(PROBLEM DETAILS)
Work through the data below and give the number of lines holding "agent", nothing more.

PROVIDED INFORMATION below:

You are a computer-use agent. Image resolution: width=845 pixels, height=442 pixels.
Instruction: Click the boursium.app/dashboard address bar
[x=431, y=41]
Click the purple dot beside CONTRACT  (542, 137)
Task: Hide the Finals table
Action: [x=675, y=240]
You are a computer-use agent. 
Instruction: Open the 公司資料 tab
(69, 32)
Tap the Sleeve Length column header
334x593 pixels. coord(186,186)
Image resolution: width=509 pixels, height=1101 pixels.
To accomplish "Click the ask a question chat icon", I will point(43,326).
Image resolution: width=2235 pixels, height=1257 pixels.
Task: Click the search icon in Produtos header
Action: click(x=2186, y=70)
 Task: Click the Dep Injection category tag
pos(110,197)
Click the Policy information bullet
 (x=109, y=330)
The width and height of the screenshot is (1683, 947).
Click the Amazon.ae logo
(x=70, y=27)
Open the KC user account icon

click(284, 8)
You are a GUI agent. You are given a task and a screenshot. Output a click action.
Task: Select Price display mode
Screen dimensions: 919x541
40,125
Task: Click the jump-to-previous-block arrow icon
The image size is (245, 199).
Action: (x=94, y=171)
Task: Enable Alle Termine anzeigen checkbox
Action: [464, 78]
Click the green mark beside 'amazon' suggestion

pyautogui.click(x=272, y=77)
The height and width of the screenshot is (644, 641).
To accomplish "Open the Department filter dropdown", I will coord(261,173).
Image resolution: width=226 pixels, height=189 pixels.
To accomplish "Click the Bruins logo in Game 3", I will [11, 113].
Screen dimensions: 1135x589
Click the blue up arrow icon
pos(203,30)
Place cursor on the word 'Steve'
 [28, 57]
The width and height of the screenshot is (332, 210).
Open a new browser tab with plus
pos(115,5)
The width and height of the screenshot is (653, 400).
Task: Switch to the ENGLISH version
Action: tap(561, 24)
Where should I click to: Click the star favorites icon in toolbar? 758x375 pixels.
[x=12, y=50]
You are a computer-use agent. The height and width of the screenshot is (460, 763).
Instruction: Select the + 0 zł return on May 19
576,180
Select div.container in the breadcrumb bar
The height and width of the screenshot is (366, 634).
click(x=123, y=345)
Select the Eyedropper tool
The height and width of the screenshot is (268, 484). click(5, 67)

End of PROVIDED INFORMATION.

(ANSWER FOR THIS EXERCISE)
4